Wednesday, January 30, 2008

Failure a Choice Not Taken

The below article is from a news letter that I read today and I found it to be motivational to me and hope that it can be the same for you.
Chances are you've read about all of the following failures who ended up making a great impact in their chosen field of endeavor.
For example, as a young man Abraham Lincoln went to war as a captain and returned as a private. Winston Churchill failed sixth grade. Thomas Edison's teachers said he was "too stupid to learn anything." Albert Einstein didn't speak until he was 4-years-old and didn't read until he was 7. Louis Pasteur was only a mediocre pupil in undergraduate studies and ranked 15th out of 22 students in chemistry.

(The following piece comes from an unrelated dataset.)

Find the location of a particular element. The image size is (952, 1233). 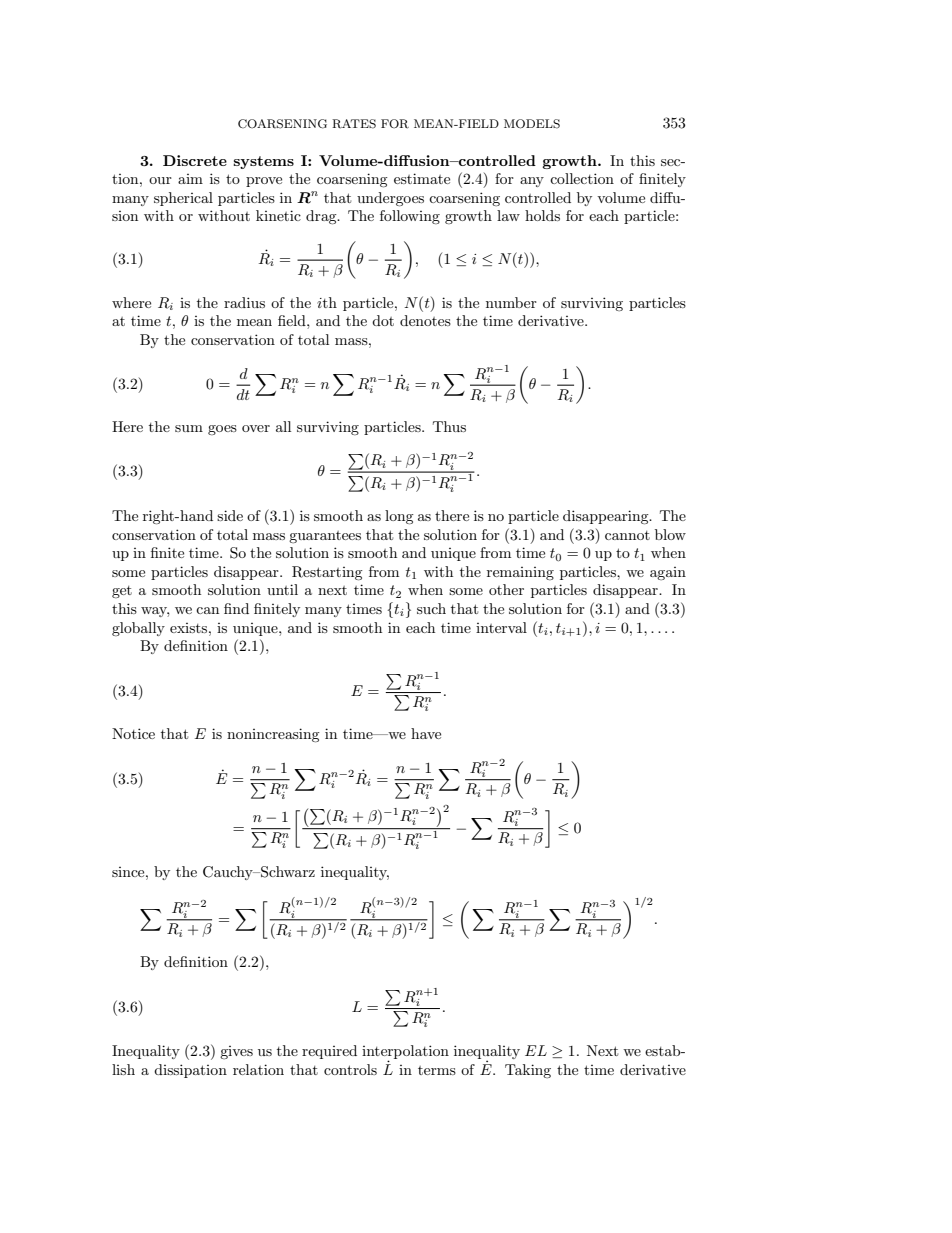

such is located at coordinates (431, 608).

Henry Ford failed and went broke five times before he succeeded. F. W. Woolworth was not allowed to wait on customers when he worked in a dry goods store. When Bell telephone was struggling to get started, its owners offered all their rights to Western Union for $100,000. The offer was disdainfully rejected with the pronouncement, "What use could this company make of an electrical toy."
An expert said of Vince Lombardi: "He possesses minimal football knowledge and lacks motivation." Michael Jordan was cut from his high school basketball team. Babe Ruth is famous for his past home-run record, but for decades he also held the record for strikeouts.Walt Disney was fired by a newspaper editor because "he lacked imagination and had no good ideas." Charles Schultz of "Peanuts" fame had every cartoon he submitted rejected by his high school yearbook staff—and Walt Disney wouldn't hire him. After his first audition, Sidney Poitier was told by the casting director, "Why don't you stop wasting people's time and go out and become a dishwasher or something?" When Lucille Ball began studying to be actress in 1927, she was told by the head instructor of the John Murray Anderson Drama School, "Try any other profession.